“I’ve never seen Star Wars” is fascinating. Originally on Radio 4 and now on the telly, each episode sees Marcus Brigstocke get some celeb to try five things they’ve never done before. So, for example, Paul Daniels reads The Female Eunuch, Clive Anderson tries judo and watches Withnail and I; John Humphreys listens to the work of his colleague Chris Moyles… They then score each new experience out of 10.
It’s a deceptively simple idea by creator Bill Dare, yet - perhaps more than similarish formats like Desert Island Discs or Room 101 – is surprisingly revealing about the celebs who take part.
The thing is, the more they throw themselves into the thing they're doing, the more fun and funny they are. Newsreader Emily Maitlis punches her way through her first video game; John Humphreys tries moonwalking and is so impressed by Michael Jackson that he says he’ll be going to see him in concert…

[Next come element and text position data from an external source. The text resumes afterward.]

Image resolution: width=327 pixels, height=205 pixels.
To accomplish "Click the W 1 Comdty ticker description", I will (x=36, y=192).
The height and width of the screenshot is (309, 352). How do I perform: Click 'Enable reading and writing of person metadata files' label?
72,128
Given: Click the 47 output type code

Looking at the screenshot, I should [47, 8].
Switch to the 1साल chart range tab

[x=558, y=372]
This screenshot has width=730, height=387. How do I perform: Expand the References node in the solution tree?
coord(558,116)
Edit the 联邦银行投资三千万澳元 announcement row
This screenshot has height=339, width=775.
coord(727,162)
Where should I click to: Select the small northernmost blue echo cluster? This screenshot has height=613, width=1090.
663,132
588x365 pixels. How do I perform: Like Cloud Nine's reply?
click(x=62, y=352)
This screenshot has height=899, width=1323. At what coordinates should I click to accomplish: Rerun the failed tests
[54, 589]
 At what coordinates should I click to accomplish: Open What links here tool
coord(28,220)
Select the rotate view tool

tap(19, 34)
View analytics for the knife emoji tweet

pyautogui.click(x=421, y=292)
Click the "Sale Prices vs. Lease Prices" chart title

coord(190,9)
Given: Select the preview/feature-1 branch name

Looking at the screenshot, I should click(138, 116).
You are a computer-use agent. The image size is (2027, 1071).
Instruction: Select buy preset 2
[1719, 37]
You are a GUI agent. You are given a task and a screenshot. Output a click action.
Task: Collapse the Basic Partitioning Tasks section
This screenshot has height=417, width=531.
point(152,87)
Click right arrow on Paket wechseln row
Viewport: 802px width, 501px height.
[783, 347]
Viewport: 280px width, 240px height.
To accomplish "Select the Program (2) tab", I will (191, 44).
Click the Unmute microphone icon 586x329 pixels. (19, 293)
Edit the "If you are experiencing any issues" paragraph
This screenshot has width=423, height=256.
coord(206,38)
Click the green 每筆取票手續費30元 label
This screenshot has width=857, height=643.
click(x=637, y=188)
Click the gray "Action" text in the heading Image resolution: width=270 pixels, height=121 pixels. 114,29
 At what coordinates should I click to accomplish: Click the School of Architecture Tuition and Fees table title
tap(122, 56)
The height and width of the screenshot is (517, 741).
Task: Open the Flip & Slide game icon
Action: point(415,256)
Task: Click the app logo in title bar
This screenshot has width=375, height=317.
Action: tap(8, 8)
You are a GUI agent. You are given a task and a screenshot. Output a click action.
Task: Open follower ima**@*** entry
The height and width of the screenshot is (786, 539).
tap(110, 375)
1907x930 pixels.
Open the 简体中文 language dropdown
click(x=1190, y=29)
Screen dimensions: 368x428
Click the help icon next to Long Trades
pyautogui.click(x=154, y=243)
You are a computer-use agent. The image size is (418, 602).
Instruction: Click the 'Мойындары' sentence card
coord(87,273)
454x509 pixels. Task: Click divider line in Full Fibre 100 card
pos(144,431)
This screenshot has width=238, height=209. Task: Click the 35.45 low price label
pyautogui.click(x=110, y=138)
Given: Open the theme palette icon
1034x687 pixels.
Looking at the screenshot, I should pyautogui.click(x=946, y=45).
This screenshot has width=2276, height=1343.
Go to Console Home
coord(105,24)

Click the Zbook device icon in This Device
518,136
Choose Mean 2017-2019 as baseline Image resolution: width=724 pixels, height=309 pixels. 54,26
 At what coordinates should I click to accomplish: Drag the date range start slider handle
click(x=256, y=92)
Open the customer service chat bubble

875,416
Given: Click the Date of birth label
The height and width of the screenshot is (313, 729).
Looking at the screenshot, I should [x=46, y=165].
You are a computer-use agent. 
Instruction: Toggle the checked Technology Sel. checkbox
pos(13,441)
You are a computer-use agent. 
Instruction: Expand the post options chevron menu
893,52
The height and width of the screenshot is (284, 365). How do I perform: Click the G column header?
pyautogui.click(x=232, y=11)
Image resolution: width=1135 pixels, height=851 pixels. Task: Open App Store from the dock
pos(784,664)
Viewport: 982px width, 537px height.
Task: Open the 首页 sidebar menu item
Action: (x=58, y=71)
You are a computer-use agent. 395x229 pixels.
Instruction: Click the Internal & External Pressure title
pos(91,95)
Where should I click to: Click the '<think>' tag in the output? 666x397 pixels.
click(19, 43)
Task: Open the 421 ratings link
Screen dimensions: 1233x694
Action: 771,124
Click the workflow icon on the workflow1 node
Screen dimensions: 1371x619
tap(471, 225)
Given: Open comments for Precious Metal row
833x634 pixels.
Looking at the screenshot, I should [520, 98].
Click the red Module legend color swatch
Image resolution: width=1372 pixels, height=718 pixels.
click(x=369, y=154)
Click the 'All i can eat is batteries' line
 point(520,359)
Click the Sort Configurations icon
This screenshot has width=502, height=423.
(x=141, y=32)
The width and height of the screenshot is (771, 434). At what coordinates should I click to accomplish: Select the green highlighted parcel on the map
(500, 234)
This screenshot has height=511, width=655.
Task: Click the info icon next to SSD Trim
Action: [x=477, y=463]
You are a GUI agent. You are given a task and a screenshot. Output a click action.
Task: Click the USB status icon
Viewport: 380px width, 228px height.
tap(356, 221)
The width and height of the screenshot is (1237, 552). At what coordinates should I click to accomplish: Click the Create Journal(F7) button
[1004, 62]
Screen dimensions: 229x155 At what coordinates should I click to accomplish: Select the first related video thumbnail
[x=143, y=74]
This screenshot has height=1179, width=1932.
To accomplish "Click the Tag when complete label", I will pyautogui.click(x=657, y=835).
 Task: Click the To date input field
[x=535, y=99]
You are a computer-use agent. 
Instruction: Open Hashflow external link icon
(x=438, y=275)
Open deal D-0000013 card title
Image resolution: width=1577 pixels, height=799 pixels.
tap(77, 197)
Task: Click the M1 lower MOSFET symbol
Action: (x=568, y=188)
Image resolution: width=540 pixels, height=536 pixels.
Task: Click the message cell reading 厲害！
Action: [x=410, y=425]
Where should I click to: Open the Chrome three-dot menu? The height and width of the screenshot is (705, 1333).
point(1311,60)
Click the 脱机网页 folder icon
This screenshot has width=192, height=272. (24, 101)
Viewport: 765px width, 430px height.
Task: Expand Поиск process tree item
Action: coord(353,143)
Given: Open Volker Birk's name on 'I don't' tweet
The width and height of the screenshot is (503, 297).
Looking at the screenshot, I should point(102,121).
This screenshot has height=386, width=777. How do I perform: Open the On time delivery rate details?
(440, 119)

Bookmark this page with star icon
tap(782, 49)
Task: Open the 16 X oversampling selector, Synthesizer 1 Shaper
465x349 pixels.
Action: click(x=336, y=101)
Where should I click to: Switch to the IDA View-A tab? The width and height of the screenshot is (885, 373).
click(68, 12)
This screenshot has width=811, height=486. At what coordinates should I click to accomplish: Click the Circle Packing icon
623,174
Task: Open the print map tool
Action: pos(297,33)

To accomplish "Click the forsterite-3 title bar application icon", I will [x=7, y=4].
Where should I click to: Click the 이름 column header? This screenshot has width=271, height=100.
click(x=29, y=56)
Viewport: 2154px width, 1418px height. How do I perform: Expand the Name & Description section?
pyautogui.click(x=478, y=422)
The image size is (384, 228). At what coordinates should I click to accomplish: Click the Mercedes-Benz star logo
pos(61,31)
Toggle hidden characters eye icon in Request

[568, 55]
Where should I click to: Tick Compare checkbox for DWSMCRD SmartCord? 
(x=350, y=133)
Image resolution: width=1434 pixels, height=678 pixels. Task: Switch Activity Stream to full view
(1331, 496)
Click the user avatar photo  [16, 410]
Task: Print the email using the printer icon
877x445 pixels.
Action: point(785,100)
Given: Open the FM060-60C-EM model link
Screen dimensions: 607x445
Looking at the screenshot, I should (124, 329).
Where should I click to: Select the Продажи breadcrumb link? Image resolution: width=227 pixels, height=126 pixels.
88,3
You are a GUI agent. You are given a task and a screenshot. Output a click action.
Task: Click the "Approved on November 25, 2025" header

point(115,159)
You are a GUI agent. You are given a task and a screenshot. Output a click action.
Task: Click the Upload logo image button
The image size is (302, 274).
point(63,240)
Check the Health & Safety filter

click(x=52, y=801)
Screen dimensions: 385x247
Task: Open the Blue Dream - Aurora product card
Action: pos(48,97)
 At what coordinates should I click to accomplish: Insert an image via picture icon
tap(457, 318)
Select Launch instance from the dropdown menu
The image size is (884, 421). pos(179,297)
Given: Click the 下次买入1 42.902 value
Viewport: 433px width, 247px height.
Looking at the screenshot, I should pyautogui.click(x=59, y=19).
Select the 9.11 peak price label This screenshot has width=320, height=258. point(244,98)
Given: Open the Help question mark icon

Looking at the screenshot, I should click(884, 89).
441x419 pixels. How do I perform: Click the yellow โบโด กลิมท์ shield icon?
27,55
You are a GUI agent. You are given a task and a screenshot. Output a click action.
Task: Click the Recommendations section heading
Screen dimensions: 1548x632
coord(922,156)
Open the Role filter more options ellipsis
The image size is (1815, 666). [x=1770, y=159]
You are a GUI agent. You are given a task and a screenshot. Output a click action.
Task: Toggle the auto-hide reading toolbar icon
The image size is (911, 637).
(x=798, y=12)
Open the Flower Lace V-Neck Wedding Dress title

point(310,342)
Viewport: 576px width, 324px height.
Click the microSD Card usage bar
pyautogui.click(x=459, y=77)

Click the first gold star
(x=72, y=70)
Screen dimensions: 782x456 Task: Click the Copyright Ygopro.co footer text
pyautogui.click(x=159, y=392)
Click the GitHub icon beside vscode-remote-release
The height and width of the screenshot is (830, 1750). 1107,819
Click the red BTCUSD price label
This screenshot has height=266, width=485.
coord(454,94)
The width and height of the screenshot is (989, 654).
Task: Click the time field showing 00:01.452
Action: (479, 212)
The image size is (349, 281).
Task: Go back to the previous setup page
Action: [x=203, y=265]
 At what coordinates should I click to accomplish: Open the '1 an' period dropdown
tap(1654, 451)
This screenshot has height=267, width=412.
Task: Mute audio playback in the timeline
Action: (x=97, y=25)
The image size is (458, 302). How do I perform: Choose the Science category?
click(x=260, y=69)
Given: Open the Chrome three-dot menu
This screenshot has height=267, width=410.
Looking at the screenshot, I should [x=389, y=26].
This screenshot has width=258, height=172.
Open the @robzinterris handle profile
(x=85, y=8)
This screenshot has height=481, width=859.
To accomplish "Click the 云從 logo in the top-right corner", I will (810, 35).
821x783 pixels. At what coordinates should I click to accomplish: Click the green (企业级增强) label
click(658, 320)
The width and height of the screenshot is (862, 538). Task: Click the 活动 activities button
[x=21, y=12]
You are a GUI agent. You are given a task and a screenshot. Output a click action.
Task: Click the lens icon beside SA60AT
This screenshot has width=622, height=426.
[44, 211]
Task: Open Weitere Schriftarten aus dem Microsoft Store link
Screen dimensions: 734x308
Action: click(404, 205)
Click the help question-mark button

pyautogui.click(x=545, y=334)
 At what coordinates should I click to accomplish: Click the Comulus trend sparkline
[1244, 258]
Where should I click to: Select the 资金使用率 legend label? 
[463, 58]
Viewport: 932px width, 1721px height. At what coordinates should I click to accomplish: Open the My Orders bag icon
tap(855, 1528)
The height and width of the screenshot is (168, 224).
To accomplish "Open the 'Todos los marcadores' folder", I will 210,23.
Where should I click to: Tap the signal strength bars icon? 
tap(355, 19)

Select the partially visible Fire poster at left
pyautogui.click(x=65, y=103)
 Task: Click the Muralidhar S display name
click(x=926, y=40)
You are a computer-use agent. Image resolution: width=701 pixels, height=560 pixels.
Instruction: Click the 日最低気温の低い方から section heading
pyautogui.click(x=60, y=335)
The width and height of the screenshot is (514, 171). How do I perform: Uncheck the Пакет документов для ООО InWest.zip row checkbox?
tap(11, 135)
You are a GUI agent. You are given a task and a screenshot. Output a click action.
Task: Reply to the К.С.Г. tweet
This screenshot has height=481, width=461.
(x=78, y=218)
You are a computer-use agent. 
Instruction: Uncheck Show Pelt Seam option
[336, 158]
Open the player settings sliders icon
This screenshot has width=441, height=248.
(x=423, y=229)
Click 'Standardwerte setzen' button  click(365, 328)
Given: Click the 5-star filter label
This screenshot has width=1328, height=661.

It’s also often surprising. Maitlis denied that The Godfather and gangster stuff generally is all about family – as its adherents sometimes claim. The wives and kids, she said, are shut out of the room. Instead it’s about the tough guys’ conflicting egos. And there’s little to like or admire about these men.
Maitlis also admitted skimming through The Satanic Verses looking for the controversial, offensive bits. (Like, she said, skimming Lady Chatterley for the rude bits.) On what’s a light-hearted, low-fi comedo-entertainment show, Brigstocke then concisely explains the theological history of the implicit allusion. The audience titters nervously, less out of awkwardness as at having learnt something rather profound.
The celebs don’t have to enjoy the things they’re given to read or see or do, but it’s their attitude to trying new things that is so revelatory. You warm to the ones who give it a go willingly, and who have to think about how their scores.
Then there are the ones who seem to have made their minds up beforehand. Sandi Toskvig doesn’t bother to see the end of her first football match, and has little to contribute but that she found it boring. What does it say about Rory McGrath as a writer of comedy that he’d never seen Fawlty Towers – and then didn’t think it any good? Or that as he explained what it did all wrong, the audience didn’t laugh?
It’s easy to decide what you think of something before you’ve given it a chance. I can think of a whole bunch of stuff that won me over once I’d learned to be less of a prick. And I also realise who odd, how disquieting, it is when people are proud of the things they’ve not seen or read or experienced.
(Relatedly, the Guardian had a bloke tell us what happens in Star Wars without having seen it.)